It is our view that the diagnostic terms post laminectomy syndrome (ICD-9 code 722.8) or failed back syndrome are inaccurate, misleading, can be construed as disparaging, and should be discarded.
Disparaging to whom? I suspect doctors do not like any term that insinuates their methods failed, no matter how true that is.
These authors couldn’t even bring themselves to call this painful syndrome by its *real* name: it’s not called “failed back syndrome”, but rather “failed back surgery syndrome” because, in this case, it is the surgery that failed, not the back.
Failed back surgery syndrome (FBSS) refers to chronic back or neck pain, with or without extremity pain, that can occur if a spine surgery does not achieve the desired result.
We propose that these terms should be replaced with Post-surgical Spine Syndrome (PSSS).
So instead of saying pain is due to a “failed surgery” it is now simply “post surgery” pain, leaving the exact cause of the pain unspecified.
It seems the idea of a “failed surgery” is just too hurtful to the egos of those doing the surgeries, so we have to rename it in a way that conceals what really happened.
Implicit in the terms is that pain and disability following spinal surgery is the result of failed or unsuccessful surgery
Not infrequently, patients report that following surgery, “my leg pain is gone, but my back still hurts.” A significant number of these patients have facet arthropathy, which was likely present before surgery.

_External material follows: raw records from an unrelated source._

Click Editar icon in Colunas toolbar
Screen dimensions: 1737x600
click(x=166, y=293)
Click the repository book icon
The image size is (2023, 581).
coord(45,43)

As pointed out by Wilkinson, degenerated disk collapses, causes misalignment of the facet joint, which can result in facet pain.
Diagnostic facet medial branch injections may help to determine who may benefit from radiofrequency rhizotomy.
Discectomy may lead to a further collapse of the disk and cause foraminal stenosis and secondary nerve root compression.
The other flaw in the terms is the anatomical inaccuracy.
There are other varieties of spine surgery than laminectomy.
- anterior interbody fusion,
- posterior interbody fusion,
- pedicle screw, and
- other forms of arthrodesis.
Furthermore, new techniques are constantly evolving.
The proposed term of Post-surgical Spine Syndrome encompasses all forms of spinal surgery. It also covers the pathological conditions that existed prior to surgery, as well as conditions that may be related to the surgery, such as nerve root compression or injury, epidural fibrosis, arachnoiditis, adjacent level degeneration, and spinal instability.
It also covers the pathological conditions that existed prior to surgery, as well as conditions that may be related to the surgery, such as
- nerve root compression or injury,
- epidural fibrosis,
- adjacent level degeneration, and
- spinal instability.
So they want to muddy the issue with problems that existed before the surgery, likely the problem the surgery was supposed to fix.
Then, when the surgery fails, it is again the patient’s problem that their body didn’t cooperate with the surgeon’s wishes.
The incidence of PSSS may be reduced by a meticulous neurological examination and careful patient selection.
This implies that a “meticulous neurological examination” is not the standard or that patients are not being selected carefully.
That in itself seems a far greater problem than how we choose to name it.